> [Your goal]: Each line below should be copied exactly as it stands.

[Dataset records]
= Beginning of Section =

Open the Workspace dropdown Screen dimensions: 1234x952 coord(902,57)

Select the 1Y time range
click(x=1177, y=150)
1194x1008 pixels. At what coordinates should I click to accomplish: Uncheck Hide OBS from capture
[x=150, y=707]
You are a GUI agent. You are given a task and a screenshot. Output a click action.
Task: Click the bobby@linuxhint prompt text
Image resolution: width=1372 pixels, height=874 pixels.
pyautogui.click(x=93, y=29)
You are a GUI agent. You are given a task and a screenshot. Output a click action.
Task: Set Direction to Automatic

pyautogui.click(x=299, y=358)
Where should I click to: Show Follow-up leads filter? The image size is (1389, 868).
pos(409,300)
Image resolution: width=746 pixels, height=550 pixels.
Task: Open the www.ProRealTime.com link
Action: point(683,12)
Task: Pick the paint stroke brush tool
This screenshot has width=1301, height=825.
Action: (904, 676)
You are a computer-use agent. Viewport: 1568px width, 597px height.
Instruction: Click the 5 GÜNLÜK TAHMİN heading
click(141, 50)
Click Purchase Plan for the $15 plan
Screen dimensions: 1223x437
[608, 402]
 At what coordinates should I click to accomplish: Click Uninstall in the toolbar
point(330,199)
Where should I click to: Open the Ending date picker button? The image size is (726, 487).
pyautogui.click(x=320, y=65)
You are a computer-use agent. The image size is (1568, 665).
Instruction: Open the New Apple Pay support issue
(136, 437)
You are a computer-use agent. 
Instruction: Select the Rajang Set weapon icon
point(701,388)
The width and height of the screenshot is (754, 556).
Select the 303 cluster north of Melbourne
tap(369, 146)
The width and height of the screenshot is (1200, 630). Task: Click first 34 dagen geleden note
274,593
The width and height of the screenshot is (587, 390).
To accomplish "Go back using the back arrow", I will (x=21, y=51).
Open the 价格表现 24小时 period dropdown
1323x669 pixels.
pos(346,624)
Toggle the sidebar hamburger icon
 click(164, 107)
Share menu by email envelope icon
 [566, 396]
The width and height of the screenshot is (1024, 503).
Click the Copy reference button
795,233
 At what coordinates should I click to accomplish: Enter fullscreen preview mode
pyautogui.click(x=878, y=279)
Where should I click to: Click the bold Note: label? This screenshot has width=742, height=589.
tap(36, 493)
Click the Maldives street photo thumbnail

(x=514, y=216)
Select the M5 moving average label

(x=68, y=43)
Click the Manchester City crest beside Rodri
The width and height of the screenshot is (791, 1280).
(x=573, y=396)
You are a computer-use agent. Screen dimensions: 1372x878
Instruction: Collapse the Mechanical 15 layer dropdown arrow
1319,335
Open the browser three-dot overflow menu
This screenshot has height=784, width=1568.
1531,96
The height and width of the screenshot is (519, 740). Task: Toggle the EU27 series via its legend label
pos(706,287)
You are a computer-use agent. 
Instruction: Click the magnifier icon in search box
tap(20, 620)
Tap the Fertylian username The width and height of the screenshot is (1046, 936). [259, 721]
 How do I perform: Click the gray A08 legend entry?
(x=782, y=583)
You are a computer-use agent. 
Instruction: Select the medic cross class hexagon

= End of Section =

> [Written solution]:
Open the Workspace dropdown Screen dimensions: 1234x952 coord(902,57)

Select the 1Y time range
click(x=1177, y=150)
1194x1008 pixels. At what coordinates should I click to accomplish: Uncheck Hide OBS from capture
[x=150, y=707]
You are a GUI agent. You are given a task and a screenshot. Output a click action.
Task: Click the bobby@linuxhint prompt text
Image resolution: width=1372 pixels, height=874 pixels.
pyautogui.click(x=93, y=29)
You are a GUI agent. You are given a task and a screenshot. Output a click action.
Task: Set Direction to Automatic

pyautogui.click(x=299, y=358)
Where should I click to: Show Follow-up leads filter? The image size is (1389, 868).
pos(409,300)
Image resolution: width=746 pixels, height=550 pixels.
Task: Open the www.ProRealTime.com link
Action: point(683,12)
Task: Pick the paint stroke brush tool
This screenshot has width=1301, height=825.
Action: (904, 676)
You are a computer-use agent. Viewport: 1568px width, 597px height.
Instruction: Click the 5 GÜNLÜK TAHMİN heading
click(141, 50)
Click Purchase Plan for the $15 plan
Screen dimensions: 1223x437
[608, 402]
 At what coordinates should I click to accomplish: Click Uninstall in the toolbar
point(330,199)
Where should I click to: Open the Ending date picker button? The image size is (726, 487).
pyautogui.click(x=320, y=65)
You are a computer-use agent. The image size is (1568, 665).
Instruction: Open the New Apple Pay support issue
(136, 437)
You are a computer-use agent. 
Instruction: Select the Rajang Set weapon icon
point(701,388)
The width and height of the screenshot is (754, 556).
Select the 303 cluster north of Melbourne
tap(369, 146)
The width and height of the screenshot is (1200, 630). Task: Click first 34 dagen geleden note
274,593
The width and height of the screenshot is (587, 390).
To accomplish "Go back using the back arrow", I will (x=21, y=51).
Open the 价格表现 24小时 period dropdown
1323x669 pixels.
pos(346,624)
Toggle the sidebar hamburger icon
 click(164, 107)
Share menu by email envelope icon
 [566, 396]
The width and height of the screenshot is (1024, 503).
Click the Copy reference button
795,233
 At what coordinates should I click to accomplish: Enter fullscreen preview mode
pyautogui.click(x=878, y=279)
Where should I click to: Click the bold Note: label? This screenshot has width=742, height=589.
tap(36, 493)
Click the Maldives street photo thumbnail

(x=514, y=216)
Select the M5 moving average label

(x=68, y=43)
Click the Manchester City crest beside Rodri
The width and height of the screenshot is (791, 1280).
(x=573, y=396)
You are a computer-use agent. Screen dimensions: 1372x878
Instruction: Collapse the Mechanical 15 layer dropdown arrow
1319,335
Open the browser three-dot overflow menu
This screenshot has height=784, width=1568.
1531,96
The height and width of the screenshot is (519, 740). Task: Toggle the EU27 series via its legend label
pos(706,287)
You are a computer-use agent. 
Instruction: Click the magnifier icon in search box
tap(20, 620)
Tap the Fertylian username The width and height of the screenshot is (1046, 936). [259, 721]
 How do I perform: Click the gray A08 legend entry?
(x=782, y=583)
You are a computer-use agent. 
Instruction: Select the medic cross class hexagon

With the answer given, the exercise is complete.